Doctor Who_ The Roundheads - Mark Gatiss [20]
The brisk December wind was still whistling around the weathered stonework of the Commons as Colonel Pride struggled wearily on to his horse.
Lord Grey of Groby, already mounted, was slumped in his saddle, his face a mask of weighty responsibility. They were alone now, the ranks of troopers having been finally dismissed as the winter sun sank low over the rooftops.
Pride turned his face to the drifts of snow which draped the entrance like dustsheets.
‘I shall return tomorrow,’ he said at last. ‘Our work is not yet done.’
Grey spoke without looking up. ‘What news of Cromwell?’
Pride fastened the clasp of his cloak around his neck.
‘He’s returning from the North. I dare say today’s events will not displease him.’
Grey nodded to himself. The cold was stinging his cheeks and he longed to rest his bones in his own bed, but there was a question he knew he had to ask of Pride.

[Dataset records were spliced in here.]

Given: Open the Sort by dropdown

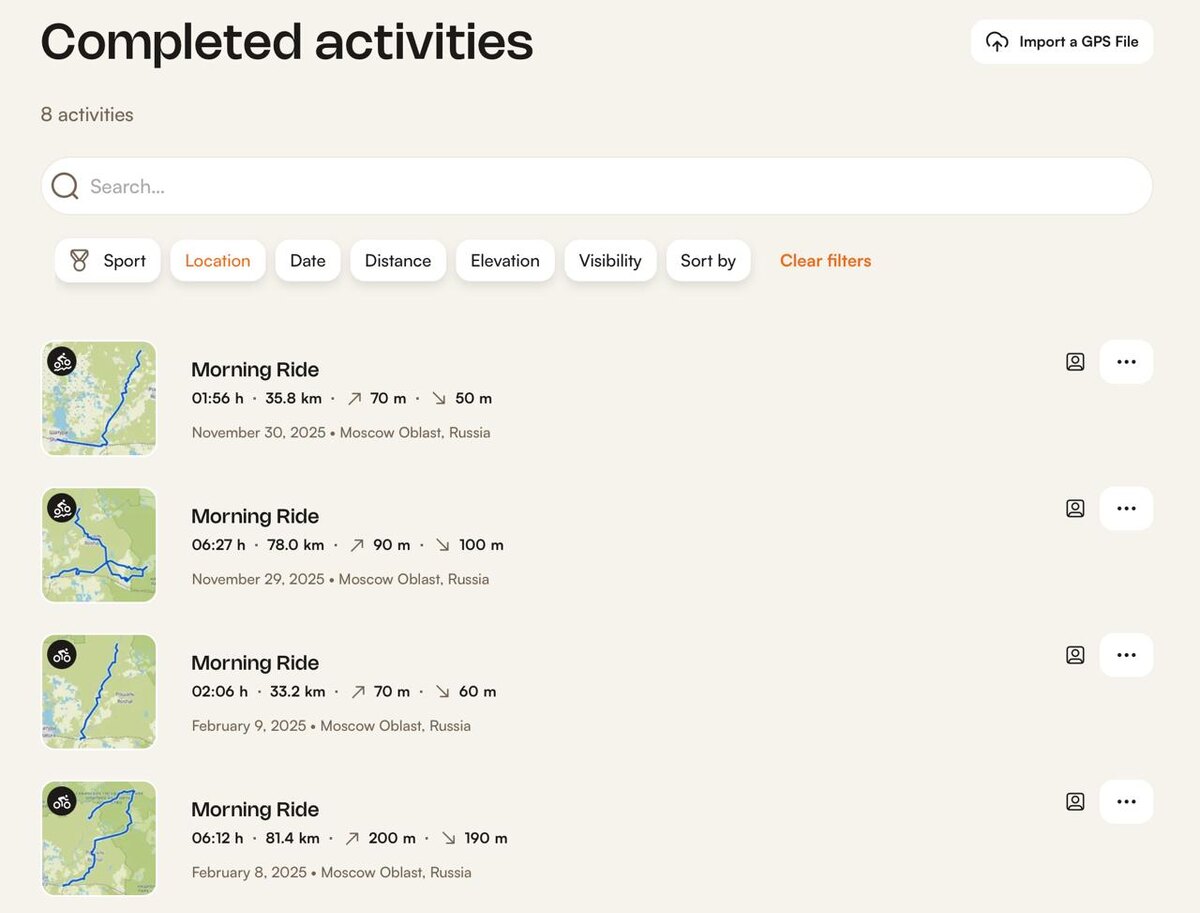Looking at the screenshot, I should (x=708, y=261).
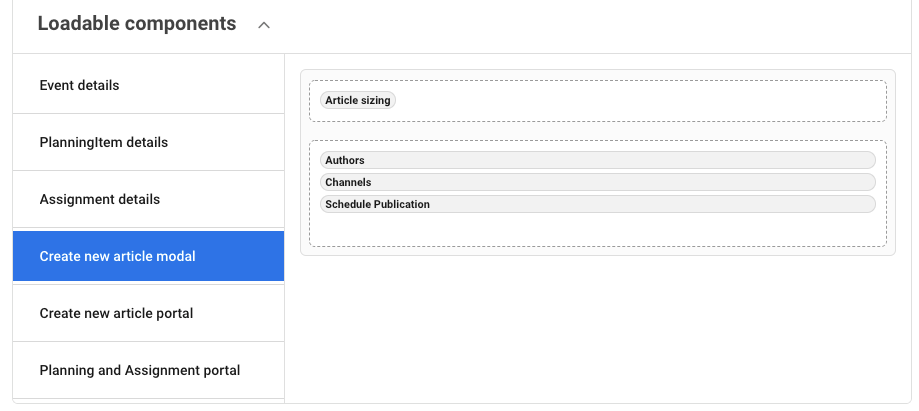The image size is (919, 411).
Task: Pick the Schedule Publication component bar
Action: click(597, 204)
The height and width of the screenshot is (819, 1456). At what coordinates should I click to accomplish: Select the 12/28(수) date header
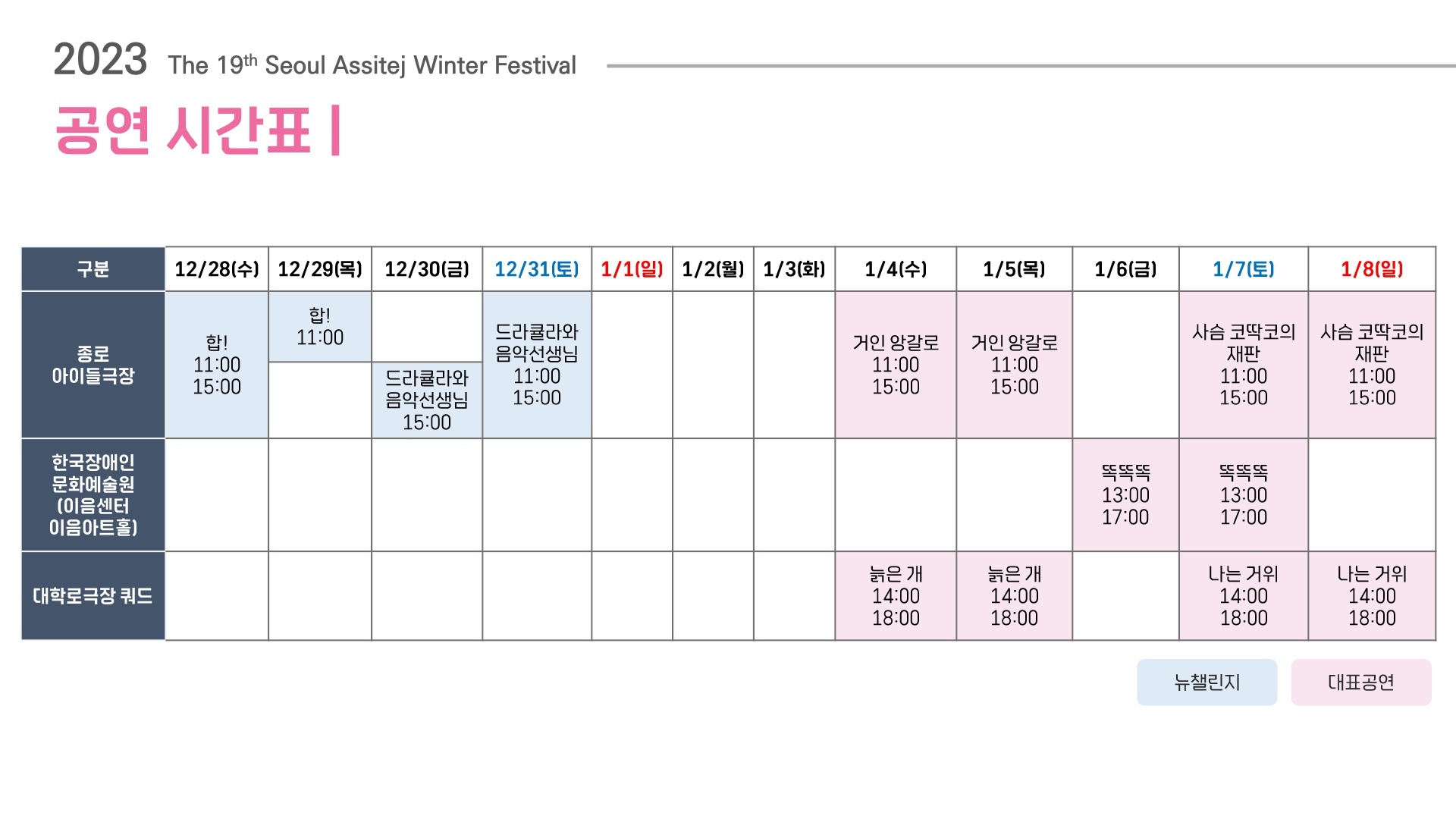tap(217, 269)
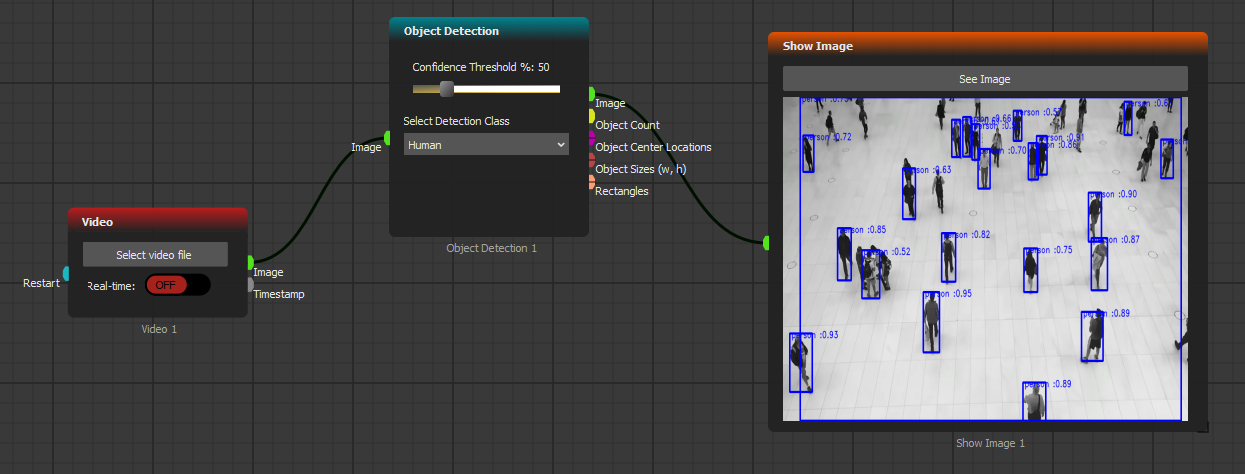The height and width of the screenshot is (474, 1245).
Task: Click the Confidence Threshold slider handle
Action: click(446, 89)
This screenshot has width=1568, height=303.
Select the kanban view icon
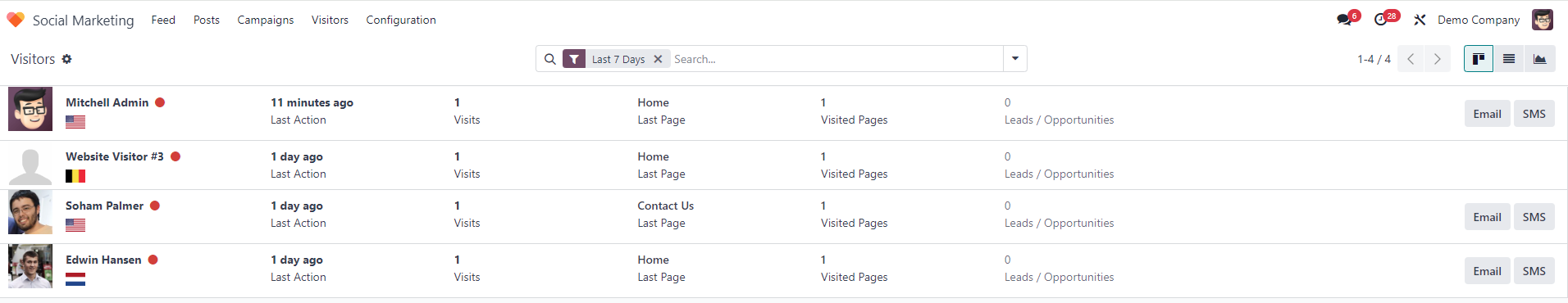[1479, 59]
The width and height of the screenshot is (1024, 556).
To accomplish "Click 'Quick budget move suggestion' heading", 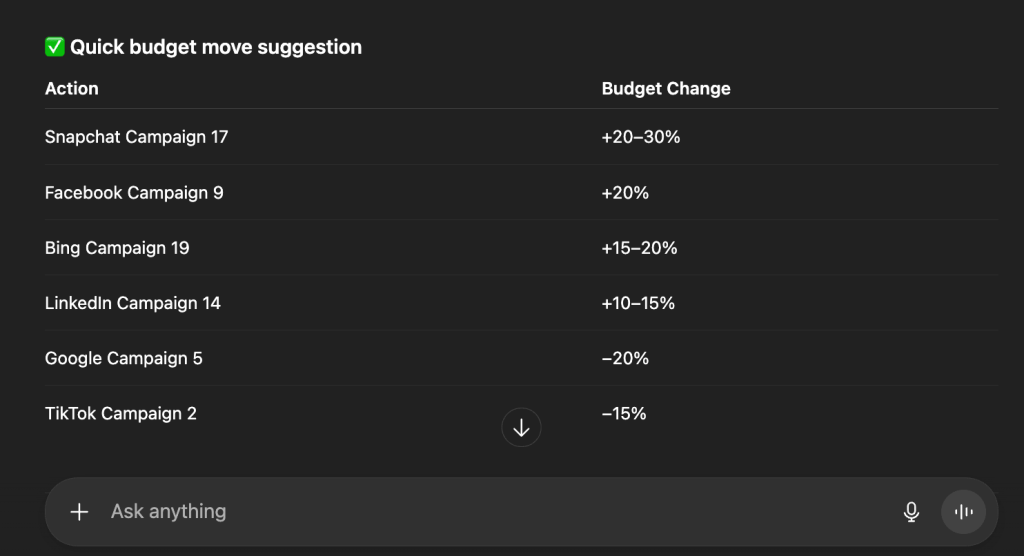I will tap(216, 47).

‘Well, Thomas,’ he said, rising in his saddle. ‘What now?’
Pride looked up, his milky eyes full of cold purpose.
‘Now, My Lord? Now we must draw up a charge against the King so that the remains of this Parliament might vote it through.’
Grey shook his head with infinite sadness. ‘A charge?
What charge can we levy against our monarch?’
There was a sudden increase in the violence of the wind, as though a bottled tempest had been unleashed. Grey struggled to hold on to his hat and craned his neck as two horsemen appeared quite suddenly out of the wintry shadows.
The first was a young captain of perhaps twenty-five whom Grey knew to be Thomas Culpeper. The other, much older, spoke in a voice ringing with authority.
‘We must cease to regard him as our monarch, My Lord.’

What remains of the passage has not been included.